* EXERCISE DESCRIPTION: Count the lines in the rows below that contain the word "height". Reply with the number alone.

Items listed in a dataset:

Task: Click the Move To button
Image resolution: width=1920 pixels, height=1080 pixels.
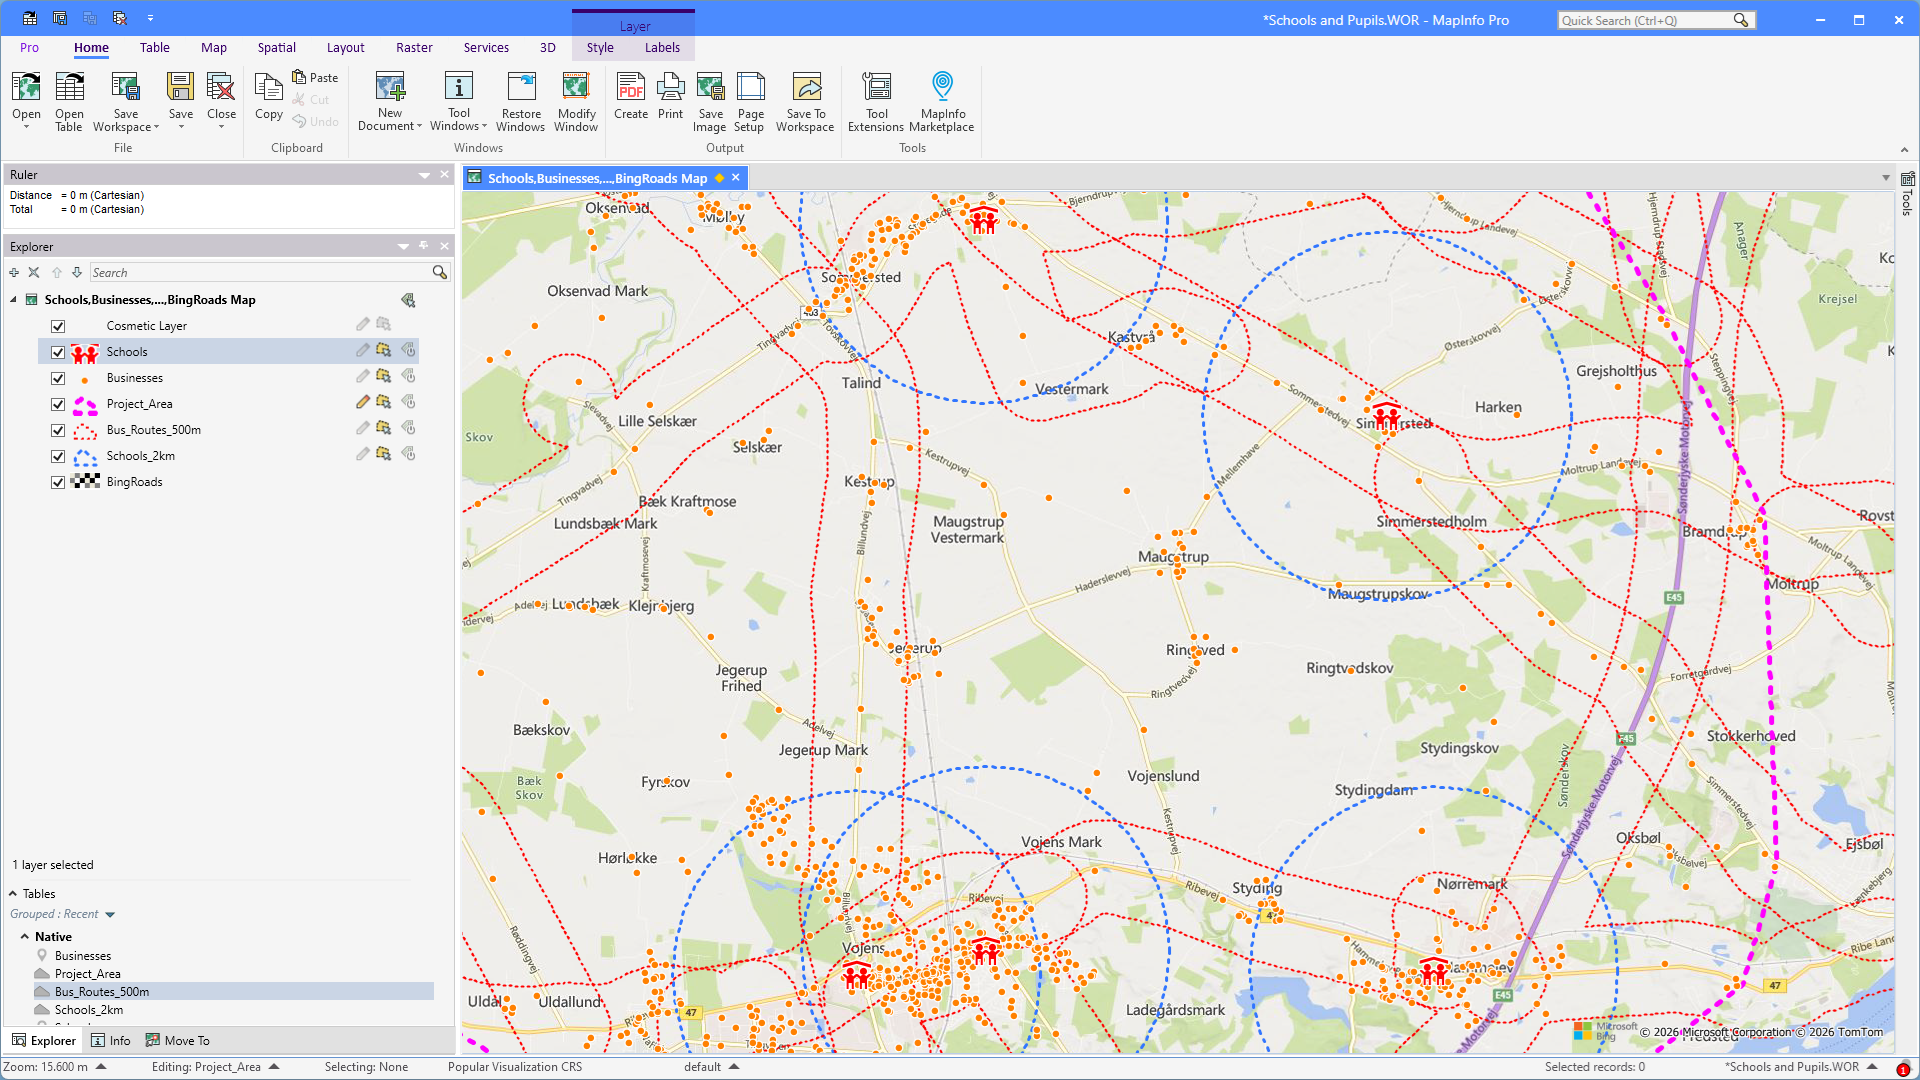Action: (x=178, y=1040)
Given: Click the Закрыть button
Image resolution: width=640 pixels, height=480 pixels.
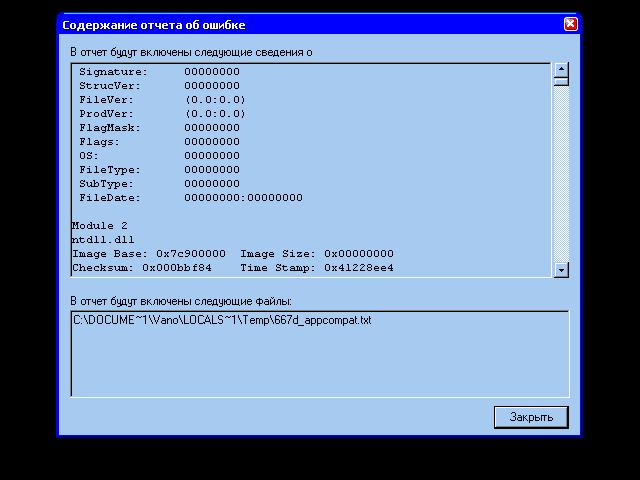Looking at the screenshot, I should pyautogui.click(x=531, y=417).
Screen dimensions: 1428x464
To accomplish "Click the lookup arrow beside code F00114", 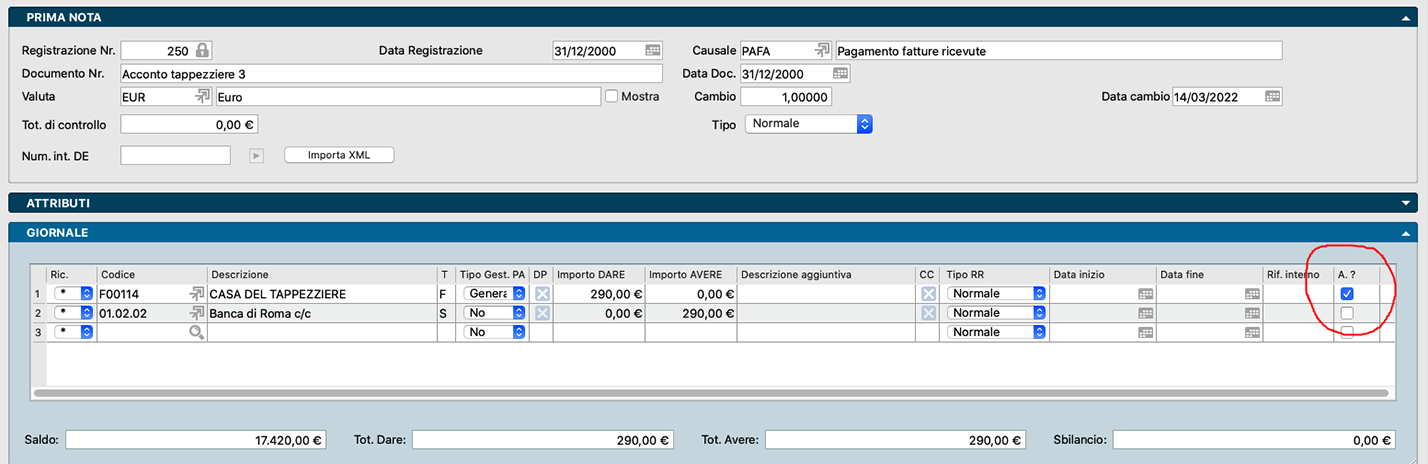I will tap(197, 294).
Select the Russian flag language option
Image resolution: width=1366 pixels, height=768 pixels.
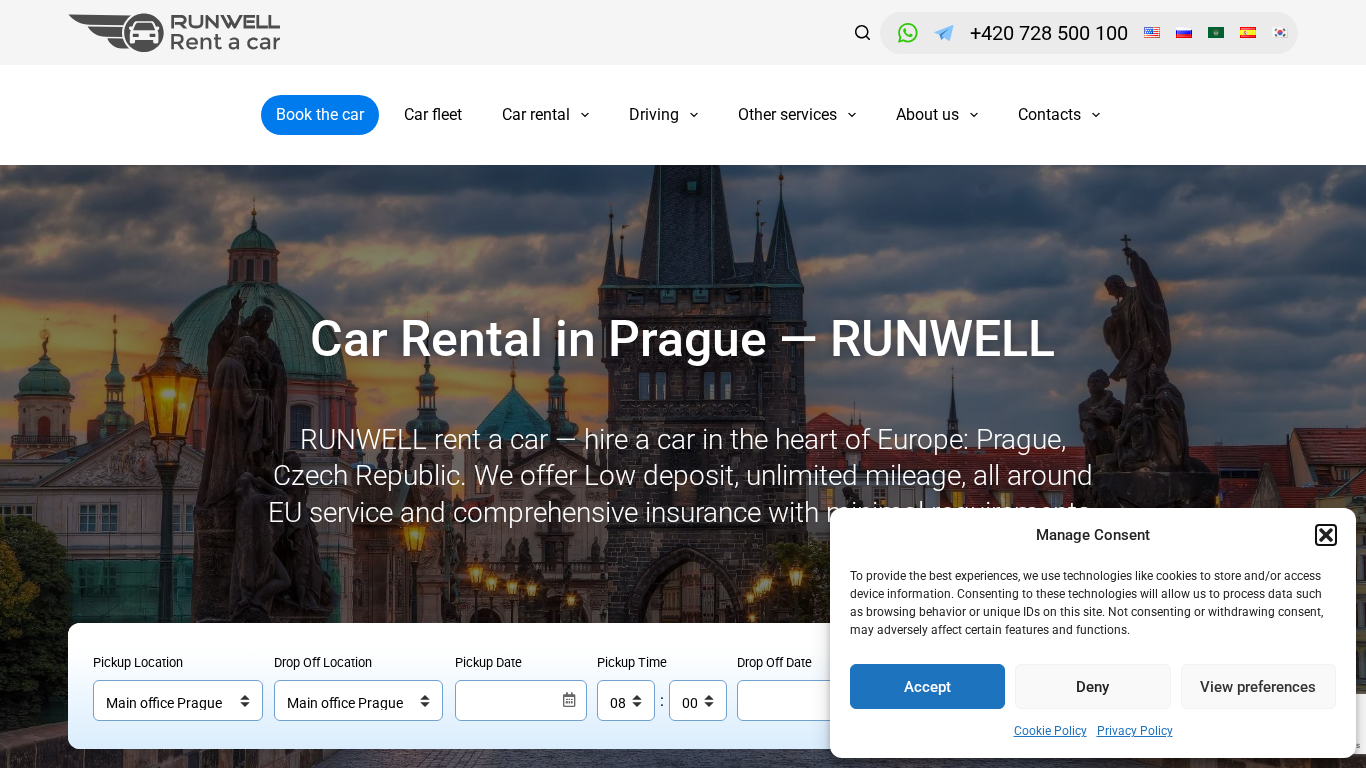[1184, 33]
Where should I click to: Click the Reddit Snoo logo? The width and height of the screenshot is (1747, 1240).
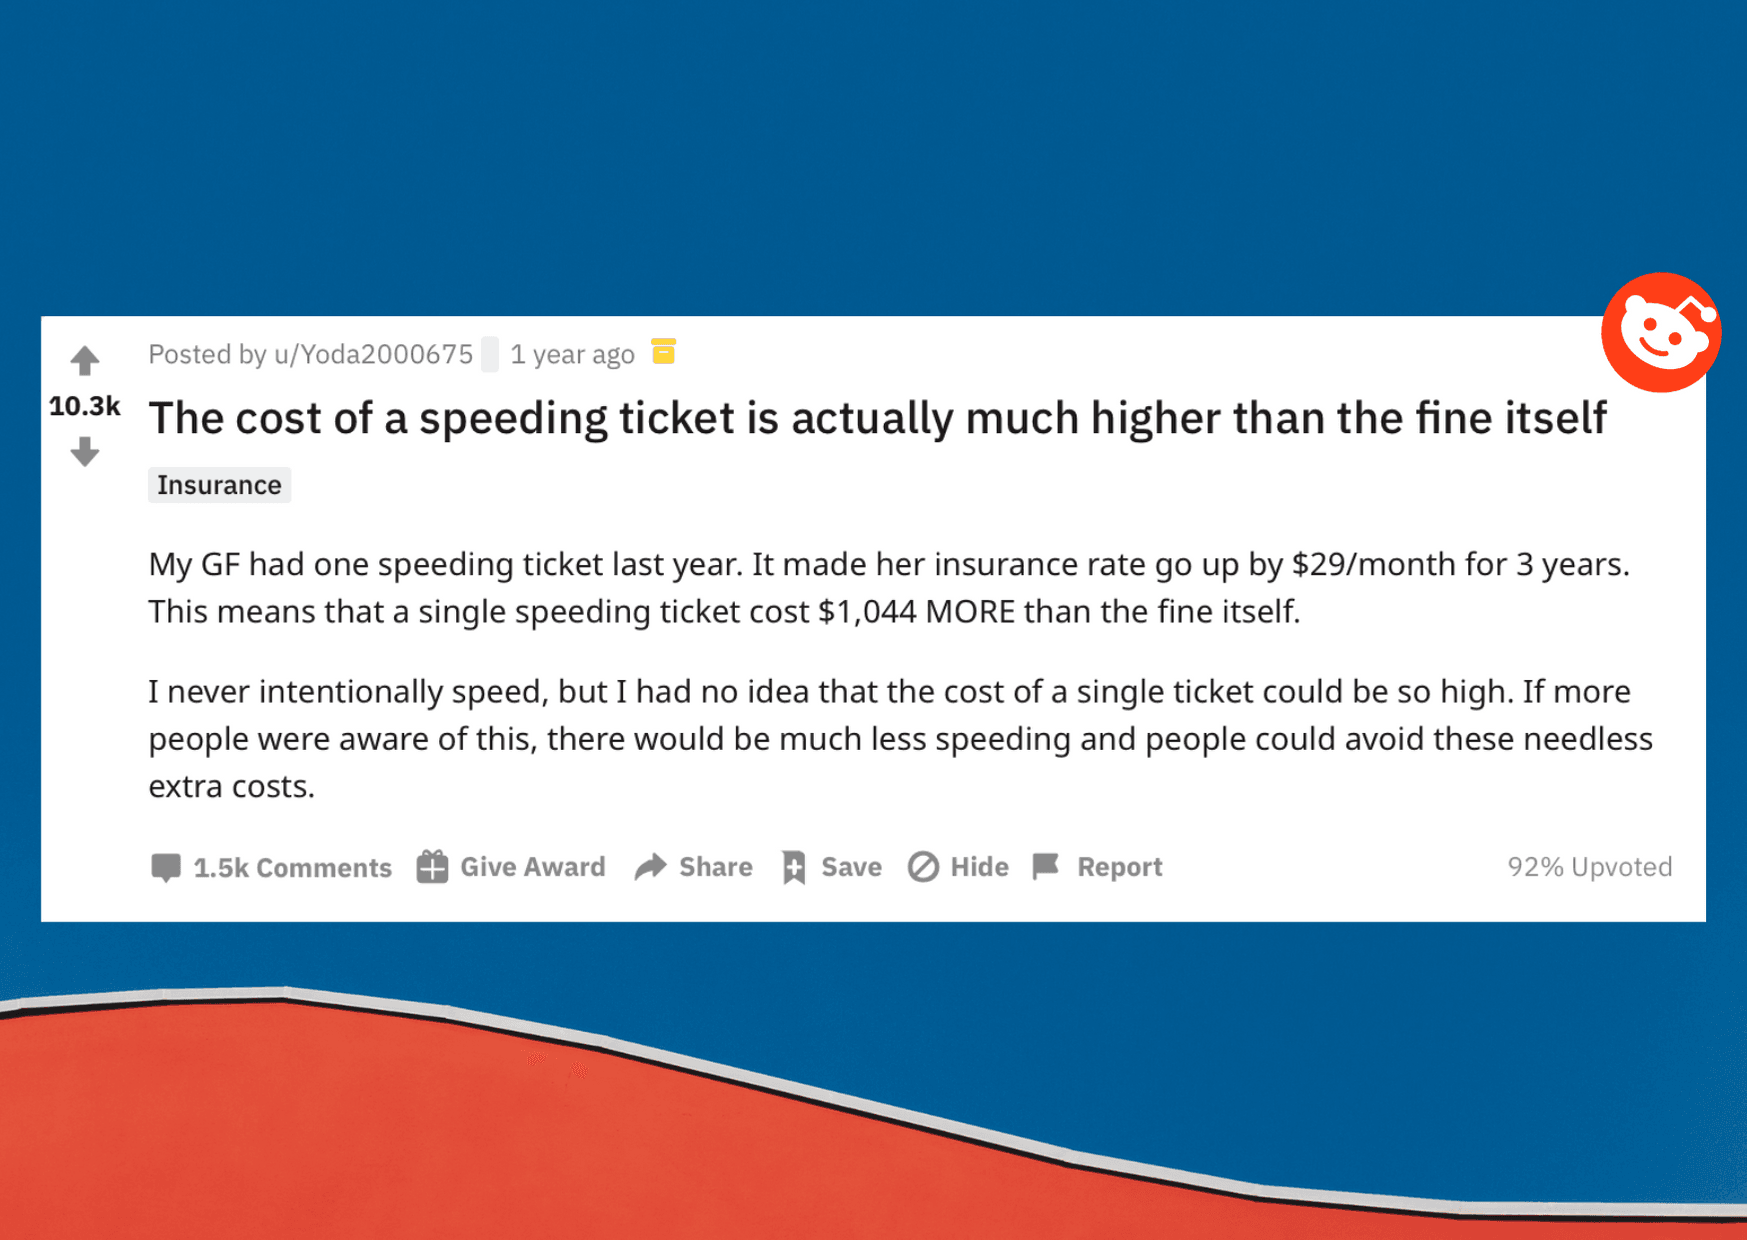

* TASK RESULT: 4